TASK GOAL
Would it be possible to reproduce every entry exactly, please?

===============

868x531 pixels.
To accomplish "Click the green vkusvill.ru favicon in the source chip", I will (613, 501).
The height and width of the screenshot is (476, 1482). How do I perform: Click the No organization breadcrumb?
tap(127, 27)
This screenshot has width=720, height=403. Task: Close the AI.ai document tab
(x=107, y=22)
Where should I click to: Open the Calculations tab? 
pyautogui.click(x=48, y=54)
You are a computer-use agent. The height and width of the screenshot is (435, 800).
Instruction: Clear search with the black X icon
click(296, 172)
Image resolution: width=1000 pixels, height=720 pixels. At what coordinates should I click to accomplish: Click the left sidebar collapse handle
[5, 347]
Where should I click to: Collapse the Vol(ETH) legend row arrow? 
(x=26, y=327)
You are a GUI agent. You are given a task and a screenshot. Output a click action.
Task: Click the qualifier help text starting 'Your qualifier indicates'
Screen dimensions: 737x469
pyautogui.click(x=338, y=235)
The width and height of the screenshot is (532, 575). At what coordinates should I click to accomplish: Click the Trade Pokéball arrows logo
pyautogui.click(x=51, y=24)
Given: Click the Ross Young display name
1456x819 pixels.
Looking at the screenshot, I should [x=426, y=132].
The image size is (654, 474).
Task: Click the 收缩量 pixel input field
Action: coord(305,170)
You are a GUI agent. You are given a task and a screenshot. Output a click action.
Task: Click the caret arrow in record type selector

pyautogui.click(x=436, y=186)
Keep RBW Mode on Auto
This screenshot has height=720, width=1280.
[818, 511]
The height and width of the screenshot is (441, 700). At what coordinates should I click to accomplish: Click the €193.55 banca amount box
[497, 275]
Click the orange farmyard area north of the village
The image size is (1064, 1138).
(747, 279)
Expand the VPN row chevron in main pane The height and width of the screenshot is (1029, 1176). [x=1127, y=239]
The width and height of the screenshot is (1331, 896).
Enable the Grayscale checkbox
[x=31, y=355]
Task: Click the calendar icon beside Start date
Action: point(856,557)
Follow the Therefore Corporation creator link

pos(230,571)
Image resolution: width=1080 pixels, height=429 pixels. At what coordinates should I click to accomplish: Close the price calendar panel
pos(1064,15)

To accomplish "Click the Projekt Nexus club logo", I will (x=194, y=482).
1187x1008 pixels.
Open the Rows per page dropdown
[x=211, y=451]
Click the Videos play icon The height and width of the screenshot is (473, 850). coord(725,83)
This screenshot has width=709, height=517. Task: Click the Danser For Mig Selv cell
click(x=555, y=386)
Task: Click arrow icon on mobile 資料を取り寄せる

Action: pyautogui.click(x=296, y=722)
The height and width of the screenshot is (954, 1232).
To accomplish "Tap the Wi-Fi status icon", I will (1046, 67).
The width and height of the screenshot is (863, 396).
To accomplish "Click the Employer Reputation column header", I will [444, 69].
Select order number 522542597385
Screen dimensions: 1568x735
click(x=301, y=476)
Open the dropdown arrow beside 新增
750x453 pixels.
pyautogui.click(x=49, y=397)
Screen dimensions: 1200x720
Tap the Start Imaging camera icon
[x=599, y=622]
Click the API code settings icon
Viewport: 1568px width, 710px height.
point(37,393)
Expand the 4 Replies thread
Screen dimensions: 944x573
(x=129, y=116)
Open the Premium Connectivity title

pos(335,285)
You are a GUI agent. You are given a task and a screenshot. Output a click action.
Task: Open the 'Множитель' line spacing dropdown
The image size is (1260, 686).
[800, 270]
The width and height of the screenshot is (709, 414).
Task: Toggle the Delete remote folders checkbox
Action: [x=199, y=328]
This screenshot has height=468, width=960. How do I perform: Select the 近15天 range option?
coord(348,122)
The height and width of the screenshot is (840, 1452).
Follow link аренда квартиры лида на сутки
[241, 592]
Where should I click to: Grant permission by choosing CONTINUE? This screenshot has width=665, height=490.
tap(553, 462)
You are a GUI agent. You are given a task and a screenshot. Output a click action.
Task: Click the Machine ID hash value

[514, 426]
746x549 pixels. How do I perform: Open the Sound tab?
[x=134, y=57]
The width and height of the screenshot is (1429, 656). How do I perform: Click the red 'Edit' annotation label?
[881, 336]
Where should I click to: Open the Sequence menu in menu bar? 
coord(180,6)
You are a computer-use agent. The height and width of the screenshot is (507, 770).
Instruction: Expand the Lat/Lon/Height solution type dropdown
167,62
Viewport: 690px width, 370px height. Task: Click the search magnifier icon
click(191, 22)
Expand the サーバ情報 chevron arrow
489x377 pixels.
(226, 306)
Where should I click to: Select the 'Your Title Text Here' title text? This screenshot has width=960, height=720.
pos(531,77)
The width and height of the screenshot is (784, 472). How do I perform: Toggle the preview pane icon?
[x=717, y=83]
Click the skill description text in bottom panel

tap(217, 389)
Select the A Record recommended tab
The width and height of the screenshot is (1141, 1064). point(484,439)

===============

OUTPUT
868x531 pixels.
To accomplish "Click the green vkusvill.ru favicon in the source chip", I will (613, 501).
The height and width of the screenshot is (476, 1482). How do I perform: Click the No organization breadcrumb?
tap(127, 27)
This screenshot has width=720, height=403. Task: Close the AI.ai document tab
(x=107, y=22)
Where should I click to: Open the Calculations tab? 
pyautogui.click(x=48, y=54)
You are a computer-use agent. The height and width of the screenshot is (435, 800).
Instruction: Clear search with the black X icon
click(296, 172)
Image resolution: width=1000 pixels, height=720 pixels. At what coordinates should I click to accomplish: Click the left sidebar collapse handle
[5, 347]
Where should I click to: Collapse the Vol(ETH) legend row arrow? 
(x=26, y=327)
You are a GUI agent. You are given a task and a screenshot. Output a click action.
Task: Click the qualifier help text starting 'Your qualifier indicates'
Screen dimensions: 737x469
pyautogui.click(x=338, y=235)
The width and height of the screenshot is (532, 575). At what coordinates should I click to accomplish: Click the Trade Pokéball arrows logo
pyautogui.click(x=51, y=24)
Given: Click the Ross Young display name
1456x819 pixels.
Looking at the screenshot, I should [x=426, y=132].
The image size is (654, 474).
Task: Click the 收缩量 pixel input field
Action: coord(305,170)
You are a GUI agent. You are given a task and a screenshot. Output a click action.
Task: Click the caret arrow in record type selector

pyautogui.click(x=436, y=186)
Keep RBW Mode on Auto
This screenshot has height=720, width=1280.
[818, 511]
The height and width of the screenshot is (441, 700). At what coordinates should I click to accomplish: Click the €193.55 banca amount box
[497, 275]
Click the orange farmyard area north of the village
The image size is (1064, 1138).
(747, 279)
Expand the VPN row chevron in main pane The height and width of the screenshot is (1029, 1176). [x=1127, y=239]
The width and height of the screenshot is (1331, 896).
Enable the Grayscale checkbox
[x=31, y=355]
Task: Click the calendar icon beside Start date
Action: point(856,557)
Follow the Therefore Corporation creator link

pos(230,571)
Image resolution: width=1080 pixels, height=429 pixels. At what coordinates should I click to accomplish: Close the price calendar panel
pos(1064,15)

To accomplish "Click the Projekt Nexus club logo", I will (x=194, y=482).
1187x1008 pixels.
Open the Rows per page dropdown
[x=211, y=451]
Click the Videos play icon The height and width of the screenshot is (473, 850). coord(725,83)
This screenshot has width=709, height=517. Task: Click the Danser For Mig Selv cell
click(x=555, y=386)
Task: Click arrow icon on mobile 資料を取り寄せる

Action: pyautogui.click(x=296, y=722)
The height and width of the screenshot is (954, 1232).
To accomplish "Tap the Wi-Fi status icon", I will (1046, 67).
The width and height of the screenshot is (863, 396).
To accomplish "Click the Employer Reputation column header", I will [444, 69].
Select order number 522542597385
Screen dimensions: 1568x735
click(x=301, y=476)
Open the dropdown arrow beside 新增
750x453 pixels.
pyautogui.click(x=49, y=397)
Screen dimensions: 1200x720
Tap the Start Imaging camera icon
[x=599, y=622]
Click the API code settings icon
Viewport: 1568px width, 710px height.
point(37,393)
Expand the 4 Replies thread
Screen dimensions: 944x573
(x=129, y=116)
Open the Premium Connectivity title

pos(335,285)
You are a GUI agent. You are given a task and a screenshot. Output a click action.
Task: Open the 'Множитель' line spacing dropdown
The image size is (1260, 686).
[800, 270]
The width and height of the screenshot is (709, 414).
Task: Toggle the Delete remote folders checkbox
Action: [x=199, y=328]
This screenshot has height=468, width=960. How do I perform: Select the 近15天 range option?
coord(348,122)
The height and width of the screenshot is (840, 1452).
Follow link аренда квартиры лида на сутки
[241, 592]
Where should I click to: Grant permission by choosing CONTINUE? This screenshot has width=665, height=490.
tap(553, 462)
You are a GUI agent. You are given a task and a screenshot. Output a click action.
Task: Click the Machine ID hash value

[514, 426]
746x549 pixels. How do I perform: Open the Sound tab?
[x=134, y=57]
The width and height of the screenshot is (1429, 656). How do I perform: Click the red 'Edit' annotation label?
[881, 336]
Where should I click to: Open the Sequence menu in menu bar? 
coord(180,6)
You are a computer-use agent. The height and width of the screenshot is (507, 770).
Instruction: Expand the Lat/Lon/Height solution type dropdown
167,62
Viewport: 690px width, 370px height. Task: Click the search magnifier icon
click(191, 22)
Expand the サーバ情報 chevron arrow
489x377 pixels.
(226, 306)
Where should I click to: Select the 'Your Title Text Here' title text? This screenshot has width=960, height=720.
pos(531,77)
The width and height of the screenshot is (784, 472). How do I perform: Toggle the preview pane icon?
[x=717, y=83]
Click the skill description text in bottom panel

tap(217, 389)
Select the A Record recommended tab
The width and height of the screenshot is (1141, 1064). point(484,439)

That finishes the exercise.